En consecuencia, el triunfo de los demócratas en la Cámara
y el Senado potenciará ese efecto en el ámbito de
dos circunstancias dramáticas: el de la guerra en Irak y
el de una posible reorientación del liderazgo en la primera
potencia en la elecciones del 2008.
Sin embargo, la tensa interacción de estos factores en
momentos en que se abre un nuevo ciclo de cuestionamiento de la
eficacia del poder norteamericano (el primero fue la guerra de Viet
Nam) obligará inicialmente a demócratas y republicanos
a matizar las tendencias de polarización interna e inducirá
a los interlocutores externos responsables a no incrementar las
tendencias a la desafiliación.
Ejemplo de lo primero, es la actual disposición republicana
y demócrata a concertar parcialmente aunque la posibilidad
de generar políticas “bipartidistas” sea remota.
El precio: el bloqueo demócrata de iniciativas comerciales
consideradas no estratégicas (con graves costos para países
tan distintos como Viet Nam, Perú o Colombia).
Ejemplo de lo segundo, es la rápida toma de contacto entre
el presidente electo de México y el señor Bush o el
entendimiento bilateral ruso-norteamericano para que Rusia pueda
incorporarse a la OMC. El común denominador en estos dos
ejemplos podría describirse como respuestas de cohesión
a las tendencias internacionales de inestabilidad y desorden existentes
(y que un mayor debilitamiento interno o aislamiento de la potencia
mayor incrementaría).
Una muestra interna de esa disposición flexible es la renuncia
del Secretario de Defensa Donald Rumsfeld y el nombramiento de Robert
Gates.
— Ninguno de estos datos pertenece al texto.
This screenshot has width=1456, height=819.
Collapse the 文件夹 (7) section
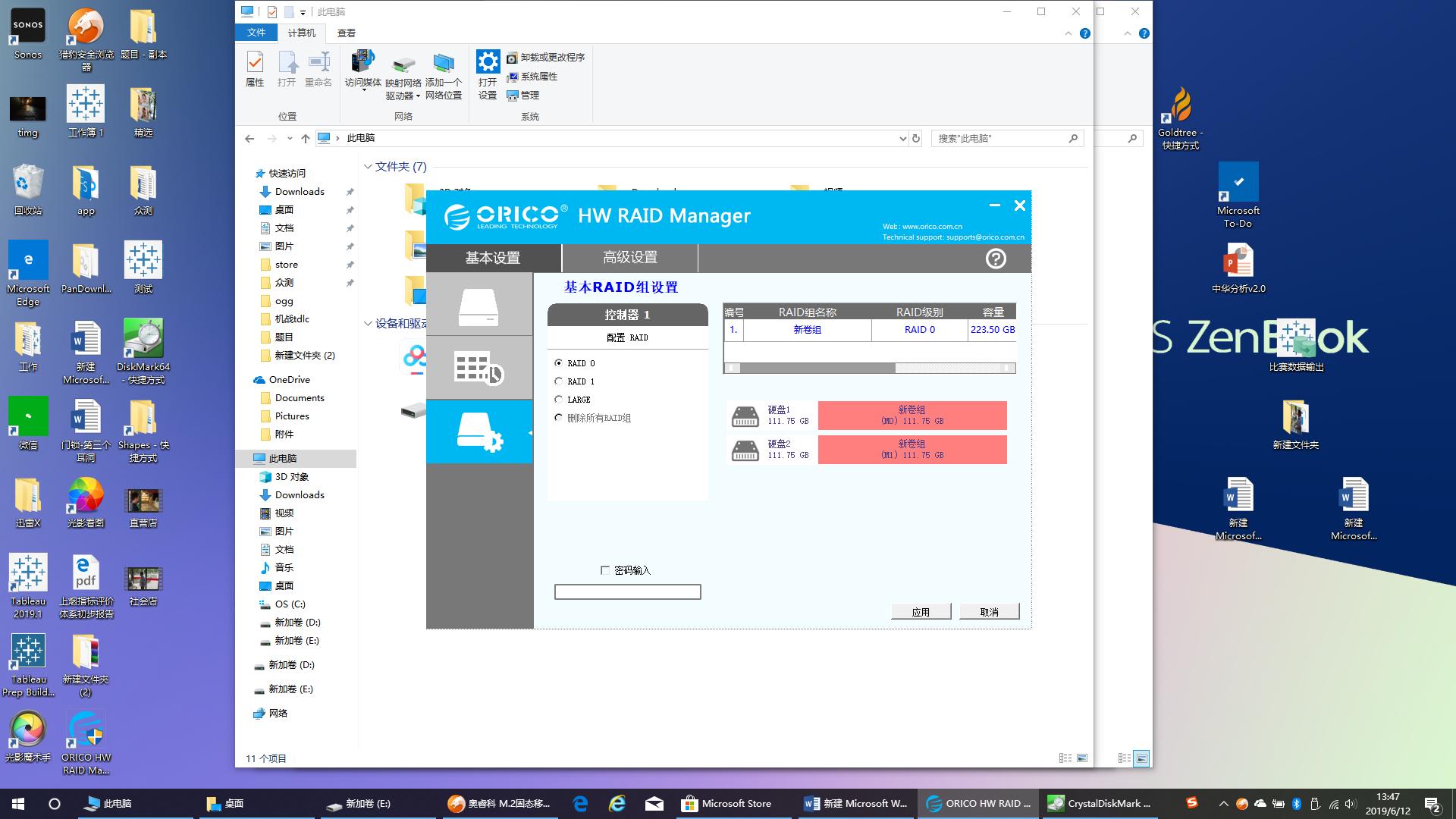[368, 167]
Como es evidente, éste no es un mero cambio de nombres
sino que implica la alteración del tipo de aproximación
al quid pro quo de la última elección –la guerra-
y de la estrategia correspondiente.
En efecto, el nombramiento del pragmático señor
Gates supone la postergación de los ideologizados neoconservadores
en la conducción de la guerra de Irak. Al respecto debe entenderse
que el “pragmatismo” del nuevo Secretario de Defensa,
que sabe qué se puede hacer y qué no, no es equivalente
al “realismo” del señor Kissinger que, en su
momento, condujo una política exterior basada en una sofisticada
concepción del balance de poder y de la noción limitada
del interés nacional.
Ello quiere decir que, aunque con nuevos obstáculos, el
gobierno norteamericano no abandonará su leit motiv externo
–la “ideologizada” promoción de la democracia-
en la realización de sus objetivos de defensa sino que lo
modulará. En este marco, el apremio de la guerra iraquí
está conduciendo a la evaluación de nuevos planteamientos
estratégicos que, según se conoce, van desde la posibilidad
de incrementar la presencia norteamericana en el escenario (algo
que debió hacerse desde el principio) hasta un retiro calendarizado
en la medida en que la fuerza iraquí pueda evitar la guerra
civil y mantener el orden de un gobierno democrático.
En la medida en que ello puede requerir mayor cooperación
de los aliados institucionales norteamericanos (p.e., la OTAN),
también supondrá seguridades de que Estados Unidos
está dispuesto a cumplir con la responsabilidad de una superpotencia.
De allí que los demócratas no querrán optar,
en ningún caso, por un retiro crudo de los diferentes frentes
vitales para la seguridad norteamericana.
Pero, salvo que deseen arriesgar mayor desorden internacional,
tampoco debieran optar por un retiro económico que suponga
vulneración de compromisos adquiridos en áreas vulnerables
y convulsionadas como la andina (el caso de Perú y Colombia).